## EXERCISE BRIEF:
Would you please output the data exactly, omitting no line?

## Stored items:
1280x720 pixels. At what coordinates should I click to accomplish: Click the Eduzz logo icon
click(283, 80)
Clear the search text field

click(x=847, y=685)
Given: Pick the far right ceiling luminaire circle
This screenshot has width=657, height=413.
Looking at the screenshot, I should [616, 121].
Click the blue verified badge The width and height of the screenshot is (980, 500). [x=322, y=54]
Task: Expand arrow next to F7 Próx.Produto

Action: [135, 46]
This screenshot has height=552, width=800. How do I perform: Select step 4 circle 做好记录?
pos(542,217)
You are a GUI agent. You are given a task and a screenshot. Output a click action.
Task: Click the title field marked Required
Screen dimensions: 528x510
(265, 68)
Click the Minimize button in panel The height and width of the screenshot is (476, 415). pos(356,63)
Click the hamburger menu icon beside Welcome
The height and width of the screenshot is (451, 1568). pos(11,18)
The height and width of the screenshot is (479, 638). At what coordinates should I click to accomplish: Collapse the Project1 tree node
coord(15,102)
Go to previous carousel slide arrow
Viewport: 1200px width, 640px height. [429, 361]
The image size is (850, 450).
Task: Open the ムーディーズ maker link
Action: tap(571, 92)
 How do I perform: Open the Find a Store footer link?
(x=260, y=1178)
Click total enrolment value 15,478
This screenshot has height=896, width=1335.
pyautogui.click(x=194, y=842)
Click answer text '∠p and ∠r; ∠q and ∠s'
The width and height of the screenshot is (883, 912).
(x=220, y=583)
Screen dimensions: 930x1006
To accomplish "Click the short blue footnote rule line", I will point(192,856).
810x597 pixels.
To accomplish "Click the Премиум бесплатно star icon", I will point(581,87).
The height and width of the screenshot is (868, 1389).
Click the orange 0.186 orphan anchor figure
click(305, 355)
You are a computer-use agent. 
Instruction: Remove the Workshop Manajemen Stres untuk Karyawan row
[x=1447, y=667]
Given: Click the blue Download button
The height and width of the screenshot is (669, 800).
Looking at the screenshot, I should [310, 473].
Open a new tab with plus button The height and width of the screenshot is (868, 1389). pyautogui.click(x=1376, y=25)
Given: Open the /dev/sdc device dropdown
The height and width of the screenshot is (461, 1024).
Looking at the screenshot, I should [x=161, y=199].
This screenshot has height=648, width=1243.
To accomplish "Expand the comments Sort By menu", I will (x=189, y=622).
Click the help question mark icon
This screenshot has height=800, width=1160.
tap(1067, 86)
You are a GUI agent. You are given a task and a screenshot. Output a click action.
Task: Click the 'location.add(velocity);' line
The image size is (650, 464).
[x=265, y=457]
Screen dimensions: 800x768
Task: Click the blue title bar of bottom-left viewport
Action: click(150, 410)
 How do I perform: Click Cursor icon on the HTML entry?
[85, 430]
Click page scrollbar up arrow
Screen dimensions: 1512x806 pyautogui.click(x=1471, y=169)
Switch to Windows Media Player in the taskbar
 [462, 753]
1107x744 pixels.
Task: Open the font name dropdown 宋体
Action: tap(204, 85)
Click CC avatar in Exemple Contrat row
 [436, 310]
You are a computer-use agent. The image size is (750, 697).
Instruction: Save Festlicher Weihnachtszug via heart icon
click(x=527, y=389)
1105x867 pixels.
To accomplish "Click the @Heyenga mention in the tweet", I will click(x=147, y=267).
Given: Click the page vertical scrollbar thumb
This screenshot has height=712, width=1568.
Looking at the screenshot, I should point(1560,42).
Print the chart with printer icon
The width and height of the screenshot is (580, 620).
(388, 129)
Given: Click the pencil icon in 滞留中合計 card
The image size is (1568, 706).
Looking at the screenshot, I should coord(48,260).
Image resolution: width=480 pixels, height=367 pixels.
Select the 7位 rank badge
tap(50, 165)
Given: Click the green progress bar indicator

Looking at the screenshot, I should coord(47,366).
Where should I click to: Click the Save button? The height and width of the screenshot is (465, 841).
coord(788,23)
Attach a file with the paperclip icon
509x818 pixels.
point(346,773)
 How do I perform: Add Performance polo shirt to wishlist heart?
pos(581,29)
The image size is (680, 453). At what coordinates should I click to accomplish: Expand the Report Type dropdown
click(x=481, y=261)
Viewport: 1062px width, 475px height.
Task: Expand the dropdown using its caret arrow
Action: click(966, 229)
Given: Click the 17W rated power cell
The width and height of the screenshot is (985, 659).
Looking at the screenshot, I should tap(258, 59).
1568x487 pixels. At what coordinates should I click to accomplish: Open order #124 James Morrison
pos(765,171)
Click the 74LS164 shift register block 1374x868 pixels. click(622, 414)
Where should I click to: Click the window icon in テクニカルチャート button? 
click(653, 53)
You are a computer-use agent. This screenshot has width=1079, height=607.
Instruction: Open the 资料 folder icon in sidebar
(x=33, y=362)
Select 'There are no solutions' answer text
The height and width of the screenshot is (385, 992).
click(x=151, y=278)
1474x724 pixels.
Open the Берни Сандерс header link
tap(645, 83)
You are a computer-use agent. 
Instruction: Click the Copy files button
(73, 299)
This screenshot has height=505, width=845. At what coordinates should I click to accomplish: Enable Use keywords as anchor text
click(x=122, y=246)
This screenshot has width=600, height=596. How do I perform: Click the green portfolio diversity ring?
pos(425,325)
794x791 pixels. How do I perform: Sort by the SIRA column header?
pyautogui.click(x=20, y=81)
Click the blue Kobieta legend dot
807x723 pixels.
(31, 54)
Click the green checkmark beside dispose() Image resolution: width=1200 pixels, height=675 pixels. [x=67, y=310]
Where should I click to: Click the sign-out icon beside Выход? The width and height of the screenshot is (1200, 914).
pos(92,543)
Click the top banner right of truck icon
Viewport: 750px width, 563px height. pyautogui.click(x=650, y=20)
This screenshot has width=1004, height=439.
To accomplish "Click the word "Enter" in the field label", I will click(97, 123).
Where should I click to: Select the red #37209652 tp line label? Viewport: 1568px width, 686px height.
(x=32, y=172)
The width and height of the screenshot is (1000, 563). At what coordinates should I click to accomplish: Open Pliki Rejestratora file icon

## REPLY TO THE EXERCISE:
1280x720 pixels. At what coordinates should I click to accomplish: Click the Eduzz logo icon
click(283, 80)
Clear the search text field

click(x=847, y=685)
Given: Pick the far right ceiling luminaire circle
This screenshot has width=657, height=413.
Looking at the screenshot, I should [616, 121].
Click the blue verified badge The width and height of the screenshot is (980, 500). [x=322, y=54]
Task: Expand arrow next to F7 Próx.Produto

Action: [135, 46]
This screenshot has height=552, width=800. How do I perform: Select step 4 circle 做好记录?
pos(542,217)
You are a GUI agent. You are given a task and a screenshot. Output a click action.
Task: Click the title field marked Required
Screen dimensions: 528x510
(265, 68)
Click the Minimize button in panel The height and width of the screenshot is (476, 415). pos(356,63)
Click the hamburger menu icon beside Welcome
The height and width of the screenshot is (451, 1568). pos(11,18)
The height and width of the screenshot is (479, 638). At what coordinates should I click to accomplish: Collapse the Project1 tree node
coord(15,102)
Go to previous carousel slide arrow
Viewport: 1200px width, 640px height. [429, 361]
The image size is (850, 450).
Task: Open the ムーディーズ maker link
Action: tap(571, 92)
 How do I perform: Open the Find a Store footer link?
(x=260, y=1178)
Click total enrolment value 15,478
This screenshot has height=896, width=1335.
pyautogui.click(x=194, y=842)
Click answer text '∠p and ∠r; ∠q and ∠s'
The width and height of the screenshot is (883, 912).
(x=220, y=583)
Screen dimensions: 930x1006
To accomplish "Click the short blue footnote rule line", I will point(192,856).
810x597 pixels.
To accomplish "Click the Премиум бесплатно star icon", I will point(581,87).
The height and width of the screenshot is (868, 1389).
Click the orange 0.186 orphan anchor figure
click(305, 355)
You are a computer-use agent. 
Instruction: Remove the Workshop Manajemen Stres untuk Karyawan row
[x=1447, y=667]
Given: Click the blue Download button
The height and width of the screenshot is (669, 800).
Looking at the screenshot, I should [310, 473].
Open a new tab with plus button The height and width of the screenshot is (868, 1389). pyautogui.click(x=1376, y=25)
Given: Open the /dev/sdc device dropdown
The height and width of the screenshot is (461, 1024).
Looking at the screenshot, I should [x=161, y=199].
This screenshot has height=648, width=1243.
To accomplish "Expand the comments Sort By menu", I will (x=189, y=622).
Click the help question mark icon
This screenshot has height=800, width=1160.
tap(1067, 86)
You are a GUI agent. You are given a task and a screenshot. Output a click action.
Task: Click the 'location.add(velocity);' line
The image size is (650, 464).
[x=265, y=457]
Screen dimensions: 800x768
Task: Click the blue title bar of bottom-left viewport
Action: click(150, 410)
 How do I perform: Click Cursor icon on the HTML entry?
[85, 430]
Click page scrollbar up arrow
Screen dimensions: 1512x806 pyautogui.click(x=1471, y=169)
Switch to Windows Media Player in the taskbar
 [462, 753]
1107x744 pixels.
Task: Open the font name dropdown 宋体
Action: tap(204, 85)
Click CC avatar in Exemple Contrat row
 [436, 310]
You are a computer-use agent. The image size is (750, 697).
Instruction: Save Festlicher Weihnachtszug via heart icon
click(x=527, y=389)
1105x867 pixels.
To accomplish "Click the @Heyenga mention in the tweet", I will click(x=147, y=267).
Given: Click the page vertical scrollbar thumb
This screenshot has height=712, width=1568.
Looking at the screenshot, I should point(1560,42).
Print the chart with printer icon
The width and height of the screenshot is (580, 620).
(388, 129)
Given: Click the pencil icon in 滞留中合計 card
The image size is (1568, 706).
Looking at the screenshot, I should coord(48,260).
Image resolution: width=480 pixels, height=367 pixels.
Select the 7位 rank badge
tap(50, 165)
Given: Click the green progress bar indicator

Looking at the screenshot, I should coord(47,366).
Where should I click to: Click the Save button? The height and width of the screenshot is (465, 841).
coord(788,23)
Attach a file with the paperclip icon
509x818 pixels.
point(346,773)
 How do I perform: Add Performance polo shirt to wishlist heart?
pos(581,29)
The image size is (680, 453). At what coordinates should I click to accomplish: Expand the Report Type dropdown
click(x=481, y=261)
Viewport: 1062px width, 475px height.
Task: Expand the dropdown using its caret arrow
Action: click(966, 229)
Given: Click the 17W rated power cell
The width and height of the screenshot is (985, 659).
Looking at the screenshot, I should tap(258, 59).
1568x487 pixels. At what coordinates should I click to accomplish: Open order #124 James Morrison
pos(765,171)
Click the 74LS164 shift register block 1374x868 pixels. click(622, 414)
Where should I click to: Click the window icon in テクニカルチャート button? 
click(653, 53)
You are a computer-use agent. This screenshot has width=1079, height=607.
Instruction: Open the 资料 folder icon in sidebar
(x=33, y=362)
Select 'There are no solutions' answer text
The height and width of the screenshot is (385, 992).
click(x=151, y=278)
1474x724 pixels.
Open the Берни Сандерс header link
tap(645, 83)
You are a computer-use agent. 
Instruction: Click the Copy files button
(73, 299)
This screenshot has height=505, width=845. At what coordinates should I click to accomplish: Enable Use keywords as anchor text
click(x=122, y=246)
This screenshot has width=600, height=596. How do I perform: Click the green portfolio diversity ring?
pos(425,325)
794x791 pixels. How do I perform: Sort by the SIRA column header?
pyautogui.click(x=20, y=81)
Click the blue Kobieta legend dot
807x723 pixels.
(31, 54)
Click the green checkmark beside dispose() Image resolution: width=1200 pixels, height=675 pixels. [x=67, y=310]
Where should I click to: Click the sign-out icon beside Выход? The width and height of the screenshot is (1200, 914).
pos(92,543)
Click the top banner right of truck icon
Viewport: 750px width, 563px height. pyautogui.click(x=650, y=20)
This screenshot has width=1004, height=439.
To accomplish "Click the word "Enter" in the field label", I will click(97, 123).
Where should I click to: Select the red #37209652 tp line label? Viewport: 1568px width, 686px height.
(x=32, y=172)
The width and height of the screenshot is (1000, 563). At what coordinates should I click to accomplish: Open Pliki Rejestratora file icon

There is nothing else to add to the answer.